Dokunulmazlıkların kaldırılması düğmeye basıldı. Burada hedef demokratik siyaseti tasfiye etmek ve halkların barış ve demokrasi umudunu söndürmekti. 4 Kasım Türkiye tarihe kara leke olarak geçmiştir. Selahattin Demirtaş, özellikle halklara umut veren bir liderdi ve onu rehin alarak bu cesaretini kırmak istediler. İki kez Cumhurbaşkanı adayı olan Demirtaş halkların umuduydu.
Bu umudu kırmak için Demirtaş dört yıldır tutuluyor. Figen Yüksekdağ, kadın direnişinin umuduydu ve bu umudu kırmak için dört yıldır Sevgili Yüksekdağ’ı tutuyorlar.
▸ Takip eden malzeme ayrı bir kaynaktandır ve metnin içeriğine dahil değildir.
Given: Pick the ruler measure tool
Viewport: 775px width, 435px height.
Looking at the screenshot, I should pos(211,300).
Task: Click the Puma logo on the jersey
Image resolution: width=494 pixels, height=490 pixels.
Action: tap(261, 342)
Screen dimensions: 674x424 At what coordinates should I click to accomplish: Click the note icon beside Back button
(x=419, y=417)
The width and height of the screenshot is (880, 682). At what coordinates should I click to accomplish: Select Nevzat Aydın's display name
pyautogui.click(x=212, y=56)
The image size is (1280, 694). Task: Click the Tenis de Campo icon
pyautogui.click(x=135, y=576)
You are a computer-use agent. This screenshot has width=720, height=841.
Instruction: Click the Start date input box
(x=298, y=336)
Sevgili İdris Baluken, demokratik barış ve müzakere sürecinin cesaretli savunucusuydu, onu da tutuyorlar.
Gülten Kışanak, 12 Eylül vahşetinden direnişle çıkan ve yerel yönetimlerde tüm kadınlara ve halklara umut veren bir direnişçiydi ve o yüzden onu tutuyorlar. Sebahat Tuncel, Selma Irmak, Çağlar Demirel, Gülser Yıldırım, Burcu Çelik, Aysel Tuğluk, Bekir Kaya, Tuncer Bakırhan, Edibe Şahin, Nurhayat Altun, Ferhat Encü, Abdullah Zeydan. Bu insanlar, kendilerini halkımızın mücadelesine adayan arkadaşlarımızdı.
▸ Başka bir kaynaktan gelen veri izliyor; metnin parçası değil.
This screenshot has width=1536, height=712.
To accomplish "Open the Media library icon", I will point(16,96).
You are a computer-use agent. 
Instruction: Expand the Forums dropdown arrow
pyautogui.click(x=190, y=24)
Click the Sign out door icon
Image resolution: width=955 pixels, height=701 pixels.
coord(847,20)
4 Kasım operasyonu ile HDP’nin bir şekilde bitirileceğini ve HDP’ye oy veren insanlar başta olmak üzere herkesin diz çökeceğini düşündüler. Oysa HDP gün geçtikçe büyüyen, çoğalan, halklara umut veren, cesaret veren bir parti olmaktan asla yılmadı, asla bundan vazgeçmedi. Biliyorlar ki HDP, Demirtaş ve Yüksekdağ milyonlardır. Cezaevinde tutulsalar bile bu insanlar milyonlara cesaret verdiler. HDP umuttur susturulamaz.